Work to complete:
Keep only the lines of the material below that contain the word "Select". Copy those lines.
*** Data to process Section Begins ***
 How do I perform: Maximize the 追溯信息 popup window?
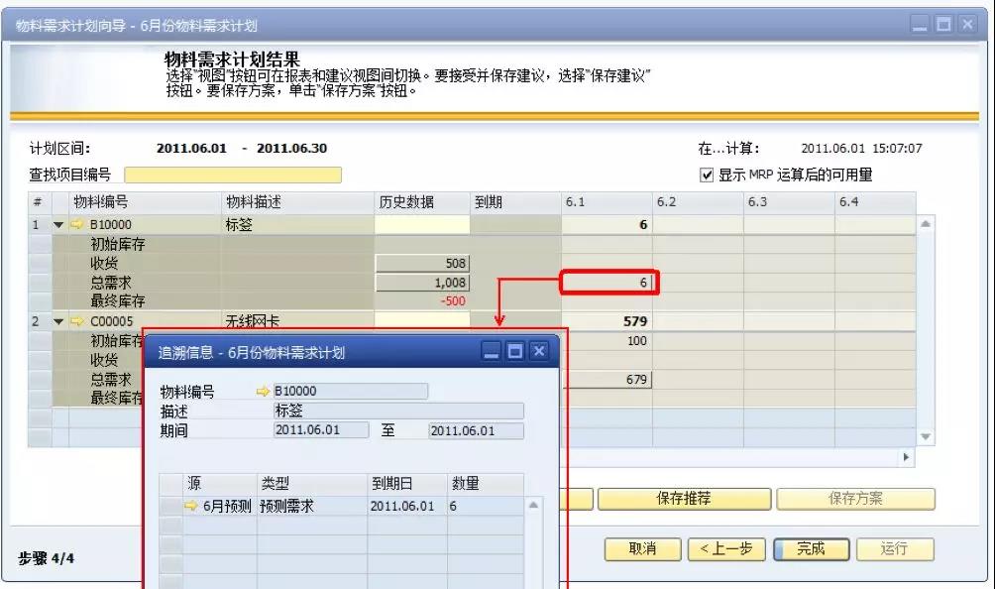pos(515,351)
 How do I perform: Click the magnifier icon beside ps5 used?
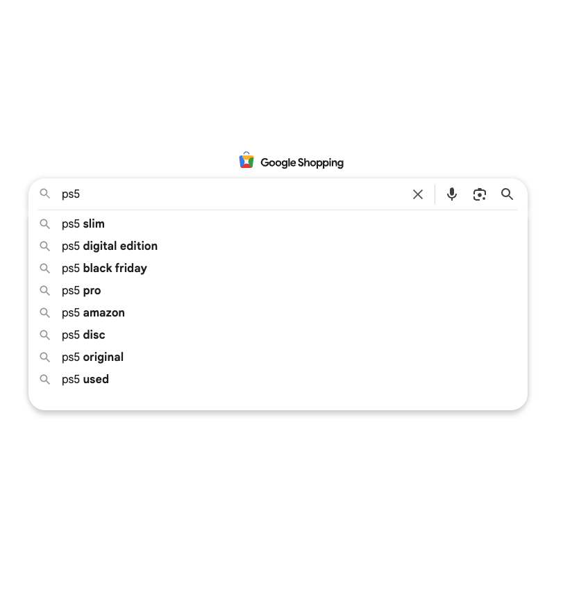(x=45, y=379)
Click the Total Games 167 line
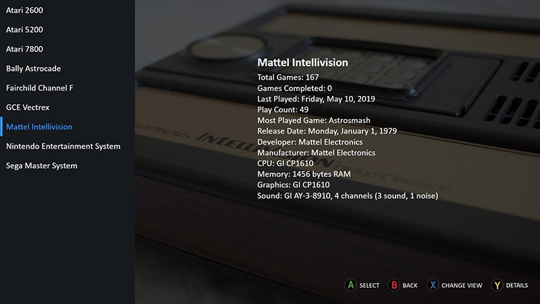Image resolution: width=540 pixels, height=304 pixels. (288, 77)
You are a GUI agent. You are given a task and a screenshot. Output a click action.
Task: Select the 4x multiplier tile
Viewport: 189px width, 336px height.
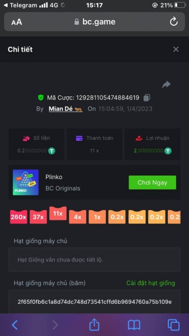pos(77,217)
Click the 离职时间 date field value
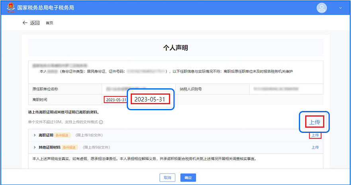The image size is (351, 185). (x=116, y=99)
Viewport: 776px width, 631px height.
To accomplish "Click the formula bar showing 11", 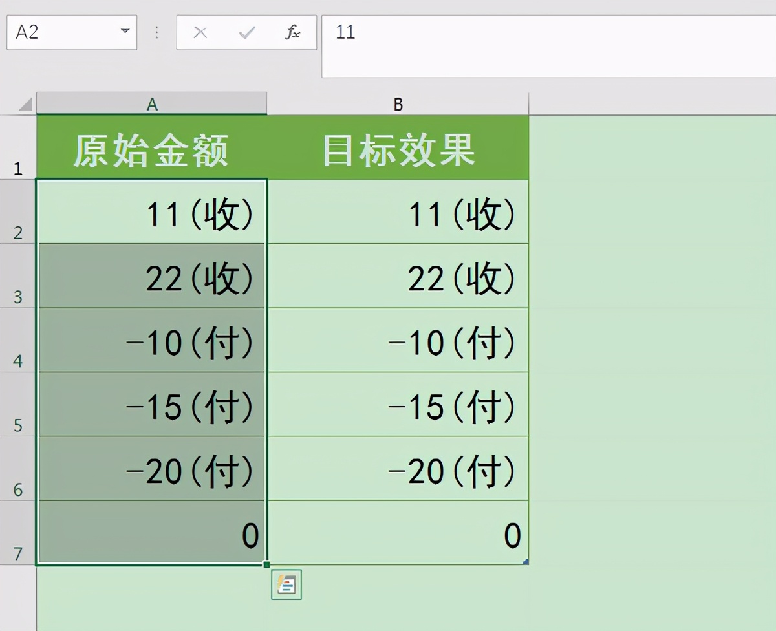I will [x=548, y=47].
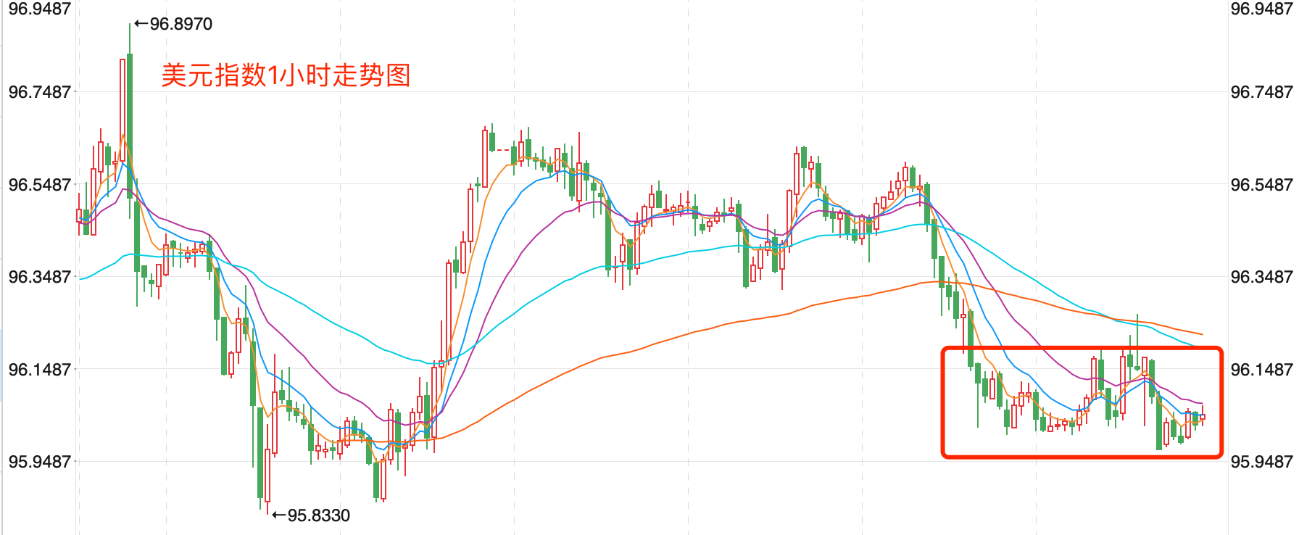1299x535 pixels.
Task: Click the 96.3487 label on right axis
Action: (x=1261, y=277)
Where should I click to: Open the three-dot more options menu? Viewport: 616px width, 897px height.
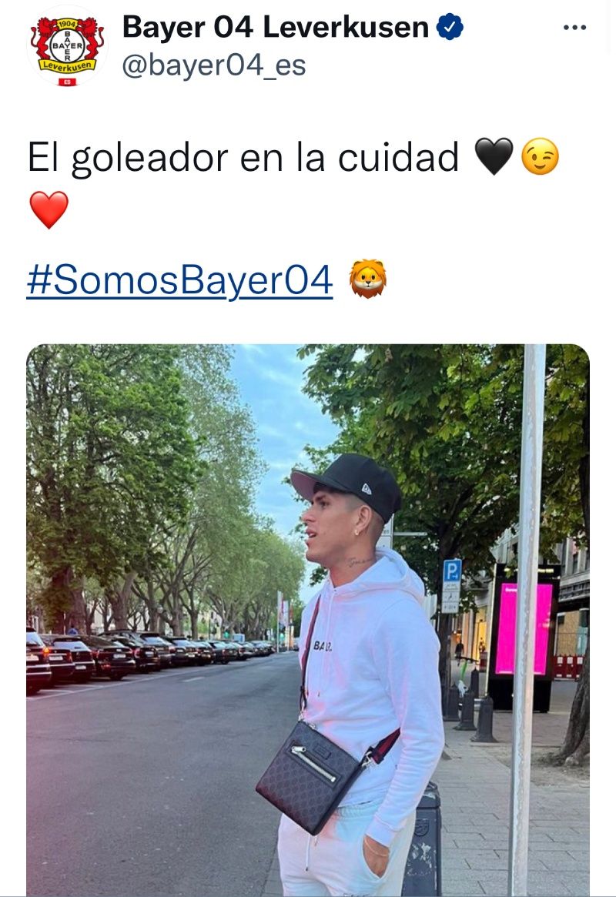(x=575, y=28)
*** Data to process Section Ends ***
*** Data to process Section Begins ***
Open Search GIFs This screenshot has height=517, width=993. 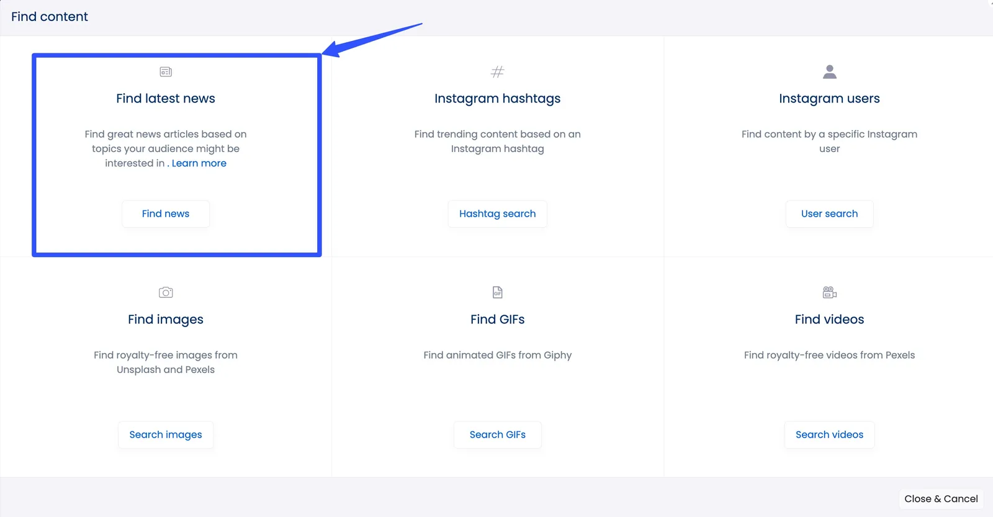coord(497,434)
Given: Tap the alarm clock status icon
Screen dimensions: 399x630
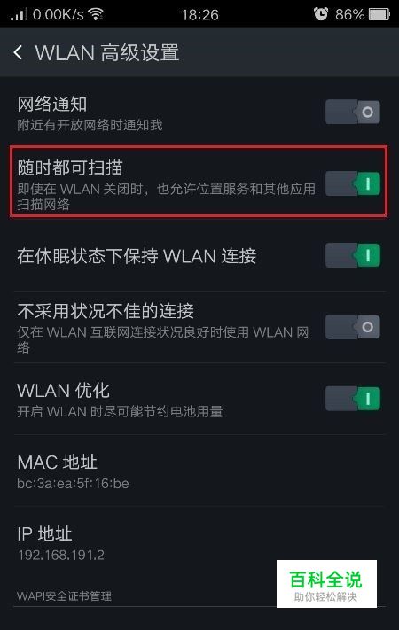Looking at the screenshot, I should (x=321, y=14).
*** Data to process Section Ends ***
*** Data to process Section Begins ***
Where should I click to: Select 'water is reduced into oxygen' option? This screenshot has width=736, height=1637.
*** Data to process Section Ends ***
Task output:
Task: Select the 4x multiplier tile
Where should I click to: Select 'water is reduced into oxygen' option? This screenshot has width=736, height=1637.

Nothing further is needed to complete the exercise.